1.4 Unmittelbare und mittelbare Benachteiligungen
Das AGG differenziert zwischen unmittelbaren und mittelbaren Benachteiligungen.
Unmittelbare Benachteiligungen
Eine unmittelbare Benachteiligung liegt gem. § 3 Abs. 1 Satz 1 AGG vor, wenn jemand wegen eines der Merkmale eine schlechtere Behandlung erfährt oder erfahren würde als jemand in einer vergleichbaren Situation. Die unmittelbare Benachteiligung ist der Regelfall bei Benachteiligungen im Bewerbungsprozess.

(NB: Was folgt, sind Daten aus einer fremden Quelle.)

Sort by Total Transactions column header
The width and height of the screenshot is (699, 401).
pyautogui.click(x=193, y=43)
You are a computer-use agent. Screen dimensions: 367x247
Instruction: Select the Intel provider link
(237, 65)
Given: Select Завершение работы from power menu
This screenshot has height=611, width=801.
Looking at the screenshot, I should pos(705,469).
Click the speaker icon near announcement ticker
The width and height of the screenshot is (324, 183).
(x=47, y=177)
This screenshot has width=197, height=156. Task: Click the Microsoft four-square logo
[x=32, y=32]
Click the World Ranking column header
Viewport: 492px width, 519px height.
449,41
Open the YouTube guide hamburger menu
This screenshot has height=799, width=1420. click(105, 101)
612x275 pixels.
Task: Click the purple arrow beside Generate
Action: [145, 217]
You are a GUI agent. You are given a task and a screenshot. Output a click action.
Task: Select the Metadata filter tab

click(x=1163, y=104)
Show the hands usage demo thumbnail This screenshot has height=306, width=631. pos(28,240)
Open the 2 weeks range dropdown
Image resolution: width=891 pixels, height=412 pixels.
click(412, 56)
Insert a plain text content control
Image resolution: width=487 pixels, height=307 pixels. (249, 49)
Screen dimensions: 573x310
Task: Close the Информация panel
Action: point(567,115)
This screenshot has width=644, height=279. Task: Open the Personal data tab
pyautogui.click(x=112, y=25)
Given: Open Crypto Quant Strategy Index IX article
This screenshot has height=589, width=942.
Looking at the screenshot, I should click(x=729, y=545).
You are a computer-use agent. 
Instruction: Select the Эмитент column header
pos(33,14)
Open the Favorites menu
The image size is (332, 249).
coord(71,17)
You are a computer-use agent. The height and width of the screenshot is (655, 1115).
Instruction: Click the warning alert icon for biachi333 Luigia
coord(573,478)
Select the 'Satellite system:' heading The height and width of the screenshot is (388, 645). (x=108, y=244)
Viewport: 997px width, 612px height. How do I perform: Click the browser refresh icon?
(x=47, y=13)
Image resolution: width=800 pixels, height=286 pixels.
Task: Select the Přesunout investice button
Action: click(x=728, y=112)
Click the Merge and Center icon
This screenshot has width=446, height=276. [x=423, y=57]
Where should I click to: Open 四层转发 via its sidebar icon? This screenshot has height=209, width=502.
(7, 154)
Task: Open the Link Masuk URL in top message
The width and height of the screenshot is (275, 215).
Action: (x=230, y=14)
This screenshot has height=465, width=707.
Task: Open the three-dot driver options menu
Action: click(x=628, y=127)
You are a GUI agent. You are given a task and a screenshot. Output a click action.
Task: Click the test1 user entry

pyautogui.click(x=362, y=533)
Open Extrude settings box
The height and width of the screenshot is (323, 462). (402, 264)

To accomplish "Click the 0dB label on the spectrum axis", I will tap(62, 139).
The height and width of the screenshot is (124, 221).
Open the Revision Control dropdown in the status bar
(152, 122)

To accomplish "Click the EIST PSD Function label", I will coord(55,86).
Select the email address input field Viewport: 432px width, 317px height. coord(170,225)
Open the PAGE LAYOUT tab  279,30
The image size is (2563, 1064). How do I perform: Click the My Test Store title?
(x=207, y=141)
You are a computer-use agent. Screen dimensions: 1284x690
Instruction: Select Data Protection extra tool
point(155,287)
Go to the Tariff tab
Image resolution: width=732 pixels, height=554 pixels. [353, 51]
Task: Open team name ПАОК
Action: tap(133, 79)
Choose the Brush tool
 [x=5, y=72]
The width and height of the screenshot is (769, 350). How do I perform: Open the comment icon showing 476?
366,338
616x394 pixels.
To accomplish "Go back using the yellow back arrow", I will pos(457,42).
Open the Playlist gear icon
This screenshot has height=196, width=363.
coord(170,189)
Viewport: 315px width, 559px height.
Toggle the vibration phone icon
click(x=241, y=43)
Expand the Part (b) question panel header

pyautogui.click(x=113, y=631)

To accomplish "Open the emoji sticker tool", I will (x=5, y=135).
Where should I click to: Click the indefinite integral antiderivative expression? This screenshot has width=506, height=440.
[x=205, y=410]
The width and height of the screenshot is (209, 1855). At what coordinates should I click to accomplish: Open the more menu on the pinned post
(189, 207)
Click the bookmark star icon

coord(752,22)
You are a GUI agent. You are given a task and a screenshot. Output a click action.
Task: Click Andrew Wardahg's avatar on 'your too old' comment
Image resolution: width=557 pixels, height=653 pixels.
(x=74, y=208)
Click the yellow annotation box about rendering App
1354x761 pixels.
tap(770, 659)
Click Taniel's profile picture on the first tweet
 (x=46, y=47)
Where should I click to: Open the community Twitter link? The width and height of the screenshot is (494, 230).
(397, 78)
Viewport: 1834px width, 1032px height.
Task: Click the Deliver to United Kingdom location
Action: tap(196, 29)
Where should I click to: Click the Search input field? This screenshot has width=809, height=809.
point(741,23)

Mittelbare Benachteiligungen
Eine mittelbare Benachteiligung liegt gem. § 3 Abs. 2 AGG vor, wenn scheinbar neutral wirkende Verhaltensweisen des Arbeitgebers Diskriminierungen verbergen. Dazu zählen Stellenausschreibungen, Entlohnung, Beförderungen, also jegliches mögliche Verhalten des Arbeitgebers, das sich auf Mitarbeiter auswirkt. Dieses Feld ist also deutlich schwieriger zu überblicken als das der unmittelbaren Benachteiligungen.
Praxisbeispiel
Ein Beispiel aus der Praxis für eine geschlechtsbezogene mittelbare Benachteiligung findet sich im kollektiven Arbeitsrecht. In diesem Fall ging es um einen Sozialplan, der für einen pauschalen Zuschlag auf die Abfindung für unterhaltsberechtigte Kinder an die Eintragung des Kindes auf der Lohnsteuerkarte anknüpfte. Das Finanzamt trägt Kinder nicht in die Lohnsteuerkarte ein, wenn der Träger der Karte zur Lohnsteuerklasse V gehört. Das führte dazu, dass Personen, die zur Lohnsteuerklasse V gehören, keinen (Kinder-)Zuschlag auf ihre Abfindung bekamen. Grund hierfür war, dass der Arbeitgeber sich auf die in der Lohnsteuerkarte enthaltenen Informationen stützte. Was nicht auf der Lohnsteuerkarte stand, konnte er nicht berücksichtigen. Weshalb sich aus der Vorenthaltung der Abfindung für Personen der Lohnsteuerklasse III eine mittelbare Benachteiligung aufgrund des Geschlechts ergibt, erklärt sich mit der demographischen Verteilung der jeweiligen Klassen. In die Lohnsteuerklasse III kommen verwitwete Personen und verheiratete Personen, wenn deren Ehepartner die Lohnsteuerklasse V gewählt haben. Diese Wahl ist nur möglich, wenn einer der Ehepartner deutlich mehr verdient als der andere. Der besserverdienende Ehepartner kommt in die Lohnsteuerklasse III, der schlechter verdienende Ehepartner in die Lohnsteuerklasse V. Frauen verdienen nach wie vor oft schlechter als ihre Ehepartner. Daher sind sie überdurchschnittlich oft in der Lohnsteuerklasse III. Hier setzt die Rechtsfigur der mittelbaren Benachteiligung an. Zunächst scheint die Abfindungsregel auf Basis der Informationen der Lohnsteuerkarte neutral. Da aber viel öfter Frauen von ihr betroffen sind als Männer, weil Frauen viel öfter als Männer in der Lohnsteuerklasse III sind, liegt hierin eine mittelbare Benachteiligung. So entschied es das Gericht.